A festa perdeu seu ritmo desde que Dona Canô morreu, em 2012. Agora, Rodrigo, o filho mais velho entre os homens do clã Velloso, foi quem tomou à frente do preparo do caruru. “Mas é uma festa pequena, só para a família”, completa Mabel.

Mas o que é o caruru?

Segundo dona Madá, mãe do músico Carlinhos Brown, o caruru é uma receita preparada com quiabo picadinho, camarão seco, cebola, amendoim, castanha de caju e azeite de dendê.

“Tem a mesma base do vatapá”, resume. No entanto, é preciso aqui explicar que existe uma diferença entre o caruru e o caruru de Cosme e Damião, que nasceu dentro dos terreiros de candomblé do Nordeste.

“O Caruru de Cosme é uma oferenda a diversos Orixás. Aqui no Brasil, com o sincretismo religioso, acabou que os santos gêmeos, nascidos no Oriente Médio, se assemelham ao Ibeji da cultura iorubá”, afirma o pesquisador José Carmo, sócio do restaurante Casa de Ieda, em São Paulo.

Durante o período de setembro, a casa oferece o Caruru de Cosme que, além do preparo com o quiabo – que é uma oferenda a Xangô – vem com outros pratos em homenagem a diversos orixás, como é o caso do vatapá (para Oxum), acarajé (para Iansã) e acaçá ou milho branco (para Oxalá).

Comida de Santo

Caruru é oferecido no dia de Cosme e Damião e também ao orixá Xangô – foto Papo de Galo

 

Nas religiões afro-brasileiras, existem várias oferendas destinadas aos orixás que estão incluídas dentro da chamada Comida de Santo.

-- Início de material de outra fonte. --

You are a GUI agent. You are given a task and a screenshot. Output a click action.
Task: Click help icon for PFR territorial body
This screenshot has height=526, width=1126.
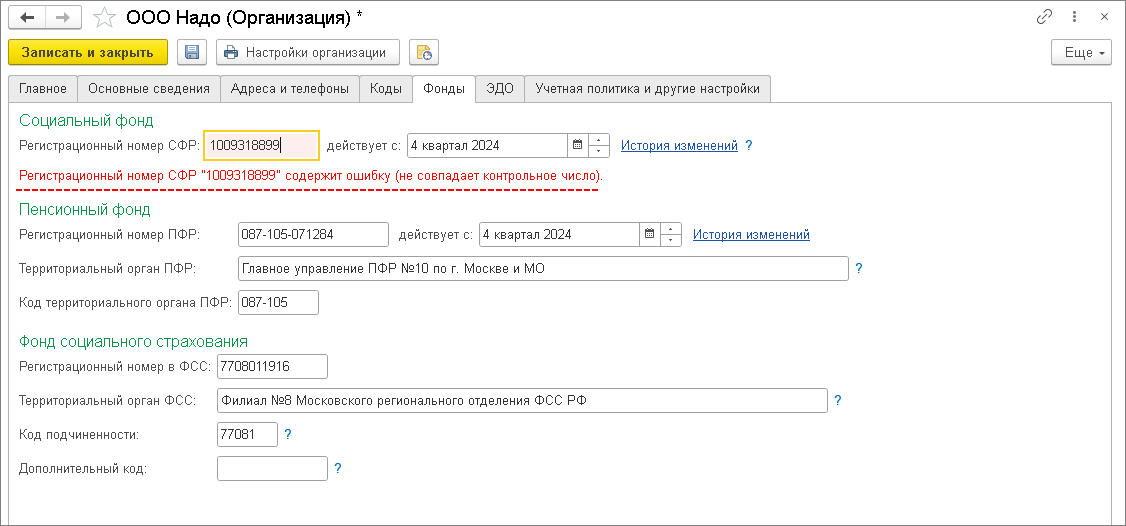858,268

Segundo o livro “Culinária Brasileira, Muito Prazer”, de Roberta Malta Saldanha, “ao prepará-las, deve-se respeitar alguns preceitos: o mel é proibido a Oxóssi, o carneiro não pode sequer entrar e uma casa consagrada a Iansã, o azeite de dendê nunca deve ser oferecido a Oxalá.”

Muitos desses pratos, no entanto, deixaram o terreiro e acabaram sendo incorporados a culinária brasileira. Como é o caso do caruru.

Viva Cosme e Damião!

Segundo a tradição, Cosme e Damião eram médicos e viveram no século 3. Ambos teriam sido martirizados na Síria durante as perseguições do imperador Diocleciano. Depois de mortos, viraram os protetores dos médicos e das crianças que sofrem violência.

No Brasil, pelo sincretismo religioso, os santos católicos acabaram sendo assemelhados a Ibeji, orixá dos iorubás que também protege as crianças e cuida para que o tempo não amargue suas vidas.

A festa de São Cosme e Damião é comemorada no dia 27 de setembro. Em alguns lugares do Brasil, são distribuídos doces em saquinhos de papel para a criançada. Já em outras regiões, o caruru é servido para quem quiser chegar.

“Os adultos cantam músicas dos rituais dos santos, enquanto as portas são abertas para que as pessoas entrem, em fila, para receber seu prato, e assim todos confraternizam”.

“Para essa festa não precisa de convite: quem quiser pode vir buscar o seu prato e participar”, afirmam Tereza Paim e Sonia Robatto, no livro “Na Mesa Baiana – Receitas, histórias, temperos e espírito tipicamente baianos”.